It represented one in a series of bad moments for Marcelo Bielsa's former Barcelona left-back Junior Firpo but, until then, a thrillingly helter-skelter first half had been fairly even. Indeed before Salah's goal, Kalvin Phillips had been enjoying the better of his duel with Thiago, dispossessing the Spain midfielder and initiating counterattacks on a couple of potentially important moments.

With Fabinho required to watch his step following a booking for a late foul on Rodrigo, Jürgen Klopp not only looked incandescent with the officials for that yellow card but a little anxious.

He need not have been. While Fabinho would emerge as one of the game’s outstanding individuals, having taken the lead, Liverpool also assumed control and would have swiftly doubled their advantage had Salah not been a yard offside as Thiago headed his gorgeous chipped cross home.

If Leeds were relieved to see that effort disallowed, problems were mounting for Bielsa. Quite apart from his captain, Liam Cooper, treading a fine line after collecting an early booking for hauling Sadio Mané down, Cooper's partner, Diego Llorente had hobbled off with hamstring trouble and bar coping with Rodrigo shooting straight at him, Alisson had been virtually redundant in goal.

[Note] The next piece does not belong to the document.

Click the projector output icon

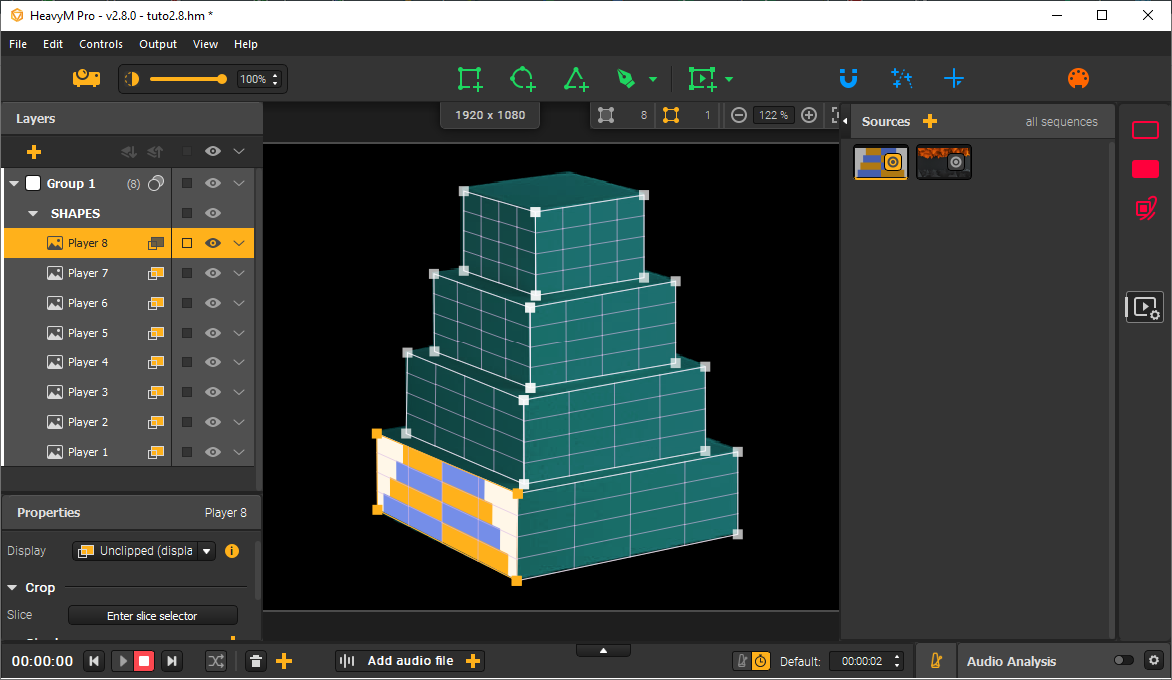tap(86, 78)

Admittedly apart from picking the ball out of his net and making a fine one-handed save to deny Diogo Jota, Meslier was not exactly under constant bombardment but the way in which Matip and Virgil van Dijk were succeeding in second guessing Patrick Bamford's every attacking manoeuvre boded badly for the home manager.

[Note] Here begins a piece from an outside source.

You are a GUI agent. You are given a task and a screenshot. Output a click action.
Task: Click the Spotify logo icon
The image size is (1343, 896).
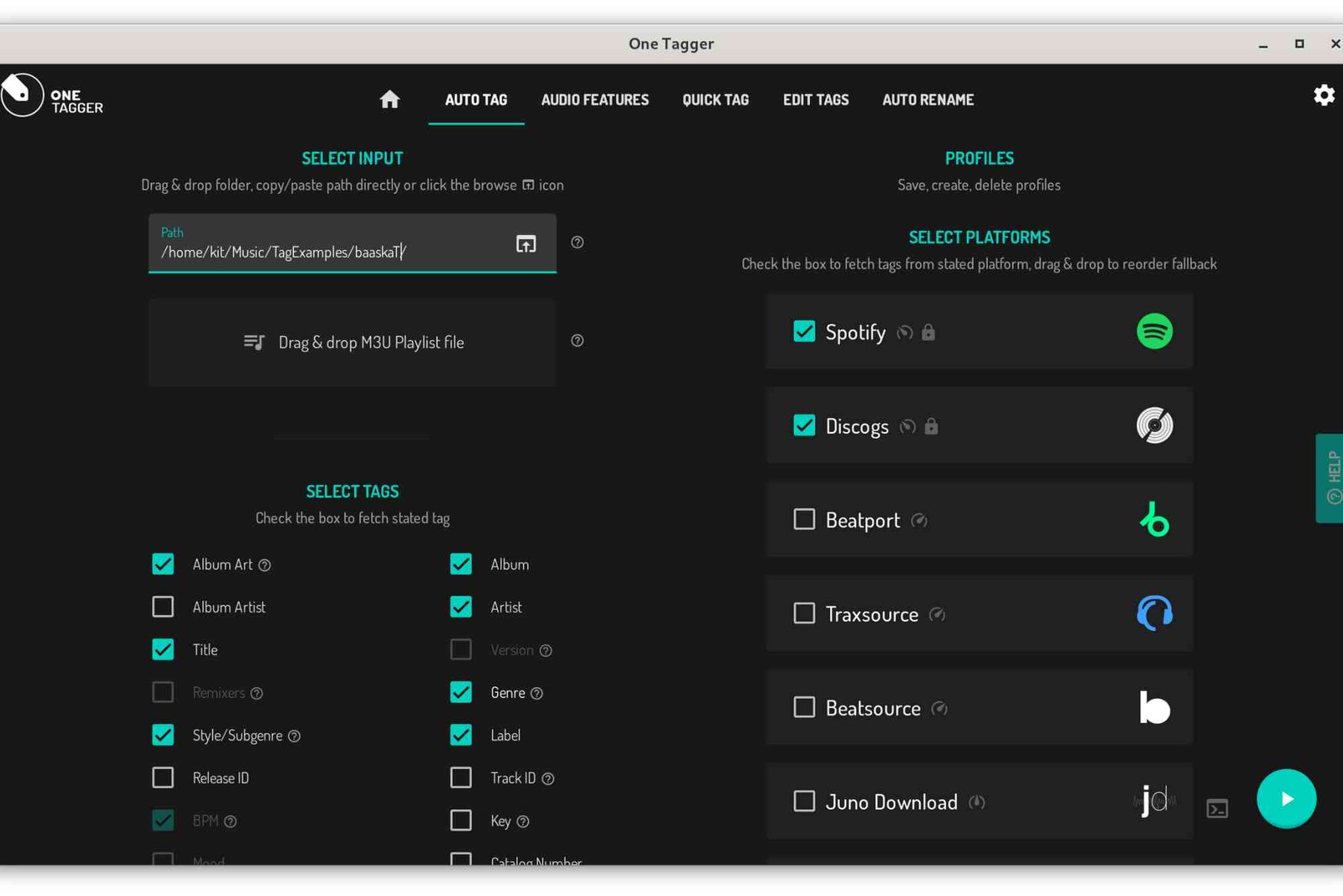(1154, 331)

Bielsa replaced Rodrigo with Tyler Roberts at the interval but the new half had barely begun before his side had fallen further behind. Despite Struijk, on for Llorente, preventing a goal courtesy of a wondrous tackle on Salah, Liverpool scored from the ensuing corner.

When Leeds failed to clear it, Van Dijk was able direct a header into the path of Fabinho, who lashed the ball home at the second attempt. Liverpool’s joy turned to shock and fear as another Struijk tackle left their 18-year-old midfielder Harvey Elliott with a serious-looking leg injury.

Caught by the defender as he accelerated into the Leeds half, Elliott collapsed in evident agony, appealing to Klopp for help and leaving Salah demanding urgent assistance after the briefest of glances at the damage.

After protracted treatment on the pitch Elliott was carried off with his leg in a splint but managed to raise his hands to clap the Liverpool fans as he headed off. From certain angles, the challenge had initially looked benign but a VAR review confirmed the original decision of the referee, Craig Pawson, to show Struijk a red card. Even so, Van Dijk patted his rival defender on the head, in apparent sympathy and, by the end, Pawson's ears must have been ringing with critical chants of "Who's the Scouser in the black?"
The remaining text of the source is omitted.